According to the Supreme Court, under the principle of state continuity Latvia as a nation did not disappear with the start of the Soviet occupation. The legations in exile continued the work of the pre-war Latvian state.

The Supreme Court also said in its opinion that the 1995 deadline to apply for Latvian citizenship and the prohibition on dual citizenship are unconstitutional.

About 30,000 ethnic Latvians became dual citizens before the 1995 deadline, but many have complained that they did not know about the cut-off date. Lapiņa-Strunska, commenting on the Supreme Court’s decision in August, estimated that at least 500,000 ethnic Latvians could be affected by a Constitutional Court ruling.

The Constitutional Court has asked Latvia’s parliament, the Saeima, to submit a written response to the constitutional challenge by Oct. 23. The court expects to finish its preparations by Dec. 23, including collecting other materials that will allow judges to objectively evaluate the case, Kovalevska told Latvians Online in an e-mail.

The court will then determine a hearing date for the case as well as whether the case will be heard in open session or through a written process. An opinion, Kovalevska said, is supposed to be rendered within 30 days of the hearing date.

“The practice so far,” Kovalevska added, “suggests that from the initiation of a case until a judgment is issued on average takes from six to nine months.”

Andris Straumanis is a special correspondent for and a co-founder of Latvians Online. From 2000–2012 he was editor of the website.

6 thoughts on “Constitutional Court to hear case challenging dual citizenship rule

  1. I suggest to organize the special site where ethnic Latvians can register and get online updates. Some statistic about these Latvians also can be useful. Es esmu viens no tiem Latvieshiem kas nepaspeja registreties lidz 01.07.95. Pilnigi atbalstu nelikumigo ierobezojumu atcelshanu!

  2. This will be interesting because Latvian Law, if the issue has not been already established in pre-existing law, will need to be coordinated with EU law. EU law tends towards a more liberal view, awarding dual citizenship rights by naturalization for instance. Es gaidu ziņas arī manu dēlu dēļ…
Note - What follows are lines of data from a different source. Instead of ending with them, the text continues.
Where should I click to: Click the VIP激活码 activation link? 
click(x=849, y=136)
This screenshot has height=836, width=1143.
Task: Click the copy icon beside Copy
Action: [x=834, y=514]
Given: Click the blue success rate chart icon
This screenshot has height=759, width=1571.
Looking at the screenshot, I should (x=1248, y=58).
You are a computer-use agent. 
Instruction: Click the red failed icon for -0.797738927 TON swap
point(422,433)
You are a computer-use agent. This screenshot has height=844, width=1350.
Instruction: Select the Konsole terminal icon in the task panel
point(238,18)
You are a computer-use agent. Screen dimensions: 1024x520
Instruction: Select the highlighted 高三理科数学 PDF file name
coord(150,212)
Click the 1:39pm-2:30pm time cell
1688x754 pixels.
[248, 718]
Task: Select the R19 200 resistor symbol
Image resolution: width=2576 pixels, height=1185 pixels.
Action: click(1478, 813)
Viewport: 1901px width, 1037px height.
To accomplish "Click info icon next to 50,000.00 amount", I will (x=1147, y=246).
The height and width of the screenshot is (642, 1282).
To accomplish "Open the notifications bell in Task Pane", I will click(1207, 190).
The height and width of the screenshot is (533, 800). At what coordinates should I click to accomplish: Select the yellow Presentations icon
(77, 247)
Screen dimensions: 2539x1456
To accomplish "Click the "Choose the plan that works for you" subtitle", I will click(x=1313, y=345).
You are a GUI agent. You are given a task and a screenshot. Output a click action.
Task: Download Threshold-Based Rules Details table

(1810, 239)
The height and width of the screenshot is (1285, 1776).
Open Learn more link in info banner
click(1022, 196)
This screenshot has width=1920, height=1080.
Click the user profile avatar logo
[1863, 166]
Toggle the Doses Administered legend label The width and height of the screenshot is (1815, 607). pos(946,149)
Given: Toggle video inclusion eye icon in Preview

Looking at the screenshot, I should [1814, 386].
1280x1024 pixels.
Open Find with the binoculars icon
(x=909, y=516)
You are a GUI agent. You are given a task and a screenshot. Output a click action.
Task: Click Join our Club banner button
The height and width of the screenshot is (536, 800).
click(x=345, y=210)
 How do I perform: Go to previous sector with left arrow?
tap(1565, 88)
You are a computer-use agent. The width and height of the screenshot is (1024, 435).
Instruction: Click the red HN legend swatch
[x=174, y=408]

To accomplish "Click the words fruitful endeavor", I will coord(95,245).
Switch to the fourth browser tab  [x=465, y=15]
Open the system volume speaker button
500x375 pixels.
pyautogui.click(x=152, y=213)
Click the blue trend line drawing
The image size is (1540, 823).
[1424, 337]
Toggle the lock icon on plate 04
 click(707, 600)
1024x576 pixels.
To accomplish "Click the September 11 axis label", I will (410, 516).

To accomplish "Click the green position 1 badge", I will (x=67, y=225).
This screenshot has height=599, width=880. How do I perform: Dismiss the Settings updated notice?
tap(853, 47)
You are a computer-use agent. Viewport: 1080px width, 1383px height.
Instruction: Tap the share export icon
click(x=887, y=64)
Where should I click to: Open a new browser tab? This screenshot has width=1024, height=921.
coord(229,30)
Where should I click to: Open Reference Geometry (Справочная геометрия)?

  3. An Estonian wants to chime in, even though I am not fully up to speed on Latvian law. There is a lot of confusion about basic principles in Estonia, that much I can write about. If, under the basis under of state continuity, the Baltic nations did not disappear with the start of the Soviet occupation – and indeed, national continuity does not easily disappear under occupation – then one cannot apply for citizenship, since, at least in Estonia, citizens and their offspring remain/are citizens. Confusion creeps in for lots of people who are not well informed, because they confuse applying for a passport or other documentation with applying for citizenship. Applying for a passport or an ID card by a person who actually IS a citizen is merely application for documentation proving citizenship. A person who is already a citizen cannot be naturalized twice! It saddens me that in the former Estonian refugee community, many people are so unaware or so shy that they don’t realize they’ve been Estonian citizens all along. Also: greetings to Viktors!

  4. Idea of website great. Latvia needs all the loyal citizens it can get. Things need to change. Have one daughter who has citizenship and the other doesn’t. Same family, speaks Latvian (probably better than some Latvia), involved in school, church, guides, dancing etc, been to Latvia. Why is she different to her sister and me??? Laiks ir pienacis!!!!